Papatoetoe, Auckland tornado: Damaged home had just been sold to a new owner who moves in next month

A Papatoetoe family whose home was damaged in yesterday’s tornado are rushing to make repairs before a new owner moves in next month.

Annelise Greenfield woke this morning thinking “was yesterday real or a nightmare?”.

A day earlier she huddled in the hallway with her husband and three children and prayed as the tornado tore its way up Grande Vue Drive.

“The noise was horrendous, it sounded like our roof was being ripped off. My 10-year-old thought she was going to die. She was petrified.”

The Greenfields lost some of their fence, the letterbox was at the front door, the garage door was smashed in and the roof was damaged.

The spa pool lid flipped and there is glass on the deck and spa, and one of the daughter’s car is a write-off.

“This morning it still looks like a war zone,” Annelise said.

Following a night without power, Annelise had the immediate job today of taking her two teenage daughters to ballet in Papakura before being booked in for surgery tomorrow.

The Greenfields also have the matter of repairing damage to their home of 15 years before they move to a new home at Shelly Park in east Auckland and the new owner moves in.

The sale of the house went unconditional two weeks ago.

Annelise said she had let the new owner know about the damage from the tornado. The new owner’s insurance will pay for the repairs.

“She came round and looked at it and was so grateful we are still living in the property and taking the steps we have to keep it safe and secure,” said Annelise, whose husband is a builder.

“On top of surgery, sorting out a tornado, we have to move. It seems like everything all at once,” she said.

The Greenfields were also relieved when the family cat, Stella, showed up last night after disappearing for 12 hours after the tornado.

“We were quite concerned the cat might have been trapped under some debris. It was a relief for her to come home last night,” she said.

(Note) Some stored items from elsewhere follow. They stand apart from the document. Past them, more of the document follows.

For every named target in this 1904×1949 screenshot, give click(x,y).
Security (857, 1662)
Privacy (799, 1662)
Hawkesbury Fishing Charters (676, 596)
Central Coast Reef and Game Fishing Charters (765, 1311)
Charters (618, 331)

The family spent last night securing tarpaulins over their damaged roof and got a generator running. Civil Defence staff knocked on their door to see if the family was okay and members of the local Seventh Day Adventist church turned up with a dinner of chicken noodle soup, saladand chocolate chip banana muffins.

“I was in such shock I couldn’t think about eating,” said Annelise, who earlier in the day had scrambled her family including a 10-year-old, a 15-year-old and a 17-year-old, to safety.

“It sounded like a plane was landing on our house. We sat in the hallway and hugging each other and started praying.”